Saved entries
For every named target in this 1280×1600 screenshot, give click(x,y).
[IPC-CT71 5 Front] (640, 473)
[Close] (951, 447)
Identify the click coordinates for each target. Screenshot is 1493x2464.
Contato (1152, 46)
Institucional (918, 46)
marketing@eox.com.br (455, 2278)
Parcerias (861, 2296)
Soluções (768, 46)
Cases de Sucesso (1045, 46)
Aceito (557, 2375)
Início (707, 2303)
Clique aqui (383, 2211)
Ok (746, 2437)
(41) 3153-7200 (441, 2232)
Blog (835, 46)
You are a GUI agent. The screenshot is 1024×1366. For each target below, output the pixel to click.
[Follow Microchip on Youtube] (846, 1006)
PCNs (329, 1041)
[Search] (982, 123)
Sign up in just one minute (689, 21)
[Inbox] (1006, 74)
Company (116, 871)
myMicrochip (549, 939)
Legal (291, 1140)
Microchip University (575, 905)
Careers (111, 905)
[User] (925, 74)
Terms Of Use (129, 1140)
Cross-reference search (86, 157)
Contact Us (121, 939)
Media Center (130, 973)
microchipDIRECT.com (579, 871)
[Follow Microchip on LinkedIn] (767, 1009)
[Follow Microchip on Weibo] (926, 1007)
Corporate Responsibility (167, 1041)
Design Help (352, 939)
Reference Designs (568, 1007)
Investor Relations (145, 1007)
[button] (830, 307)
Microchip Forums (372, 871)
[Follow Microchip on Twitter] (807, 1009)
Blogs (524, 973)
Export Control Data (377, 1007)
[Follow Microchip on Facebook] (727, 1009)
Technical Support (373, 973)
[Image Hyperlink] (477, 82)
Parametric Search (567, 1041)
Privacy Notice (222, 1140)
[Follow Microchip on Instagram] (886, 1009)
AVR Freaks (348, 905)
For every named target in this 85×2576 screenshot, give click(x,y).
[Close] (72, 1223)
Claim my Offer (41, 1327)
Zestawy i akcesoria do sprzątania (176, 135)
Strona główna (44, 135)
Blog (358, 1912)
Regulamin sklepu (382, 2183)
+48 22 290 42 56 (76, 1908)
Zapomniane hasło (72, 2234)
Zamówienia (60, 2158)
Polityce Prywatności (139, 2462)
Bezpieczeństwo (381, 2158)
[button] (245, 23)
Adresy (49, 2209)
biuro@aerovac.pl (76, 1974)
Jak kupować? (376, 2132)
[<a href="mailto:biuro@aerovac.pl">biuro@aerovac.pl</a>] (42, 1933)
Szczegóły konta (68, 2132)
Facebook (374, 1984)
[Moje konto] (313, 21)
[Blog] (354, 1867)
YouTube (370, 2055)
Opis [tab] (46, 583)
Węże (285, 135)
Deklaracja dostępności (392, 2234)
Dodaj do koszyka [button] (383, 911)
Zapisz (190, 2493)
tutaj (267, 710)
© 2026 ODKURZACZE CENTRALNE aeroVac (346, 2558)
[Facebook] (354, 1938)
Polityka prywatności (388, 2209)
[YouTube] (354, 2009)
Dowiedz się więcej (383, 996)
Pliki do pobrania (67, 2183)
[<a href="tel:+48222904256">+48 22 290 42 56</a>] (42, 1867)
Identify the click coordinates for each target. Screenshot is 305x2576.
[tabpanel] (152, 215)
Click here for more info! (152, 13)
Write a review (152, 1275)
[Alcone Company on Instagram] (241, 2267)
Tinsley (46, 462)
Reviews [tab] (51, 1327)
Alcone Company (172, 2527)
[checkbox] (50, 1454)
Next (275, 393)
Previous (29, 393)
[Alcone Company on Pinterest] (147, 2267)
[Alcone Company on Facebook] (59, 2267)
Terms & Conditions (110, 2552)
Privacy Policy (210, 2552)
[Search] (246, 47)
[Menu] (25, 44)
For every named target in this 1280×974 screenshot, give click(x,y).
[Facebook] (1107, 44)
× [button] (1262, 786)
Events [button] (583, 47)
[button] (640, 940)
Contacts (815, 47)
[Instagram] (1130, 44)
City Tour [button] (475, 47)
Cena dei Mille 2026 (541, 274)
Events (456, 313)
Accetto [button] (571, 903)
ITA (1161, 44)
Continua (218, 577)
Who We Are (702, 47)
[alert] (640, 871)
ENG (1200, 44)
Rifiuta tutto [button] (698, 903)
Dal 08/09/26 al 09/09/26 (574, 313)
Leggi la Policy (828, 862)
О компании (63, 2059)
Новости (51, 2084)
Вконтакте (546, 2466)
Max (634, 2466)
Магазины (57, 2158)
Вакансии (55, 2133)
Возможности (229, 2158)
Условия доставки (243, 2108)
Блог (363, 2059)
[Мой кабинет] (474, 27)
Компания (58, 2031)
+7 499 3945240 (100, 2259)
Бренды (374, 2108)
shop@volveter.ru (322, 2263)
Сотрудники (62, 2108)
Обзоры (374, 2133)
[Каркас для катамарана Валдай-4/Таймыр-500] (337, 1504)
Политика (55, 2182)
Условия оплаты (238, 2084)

-- WHAT YOU HAVE TO DO --
Tally how many lines of the data include the word "href". Write the number and nothing else.

-- ANSWER TO THIS EXERCISE --
2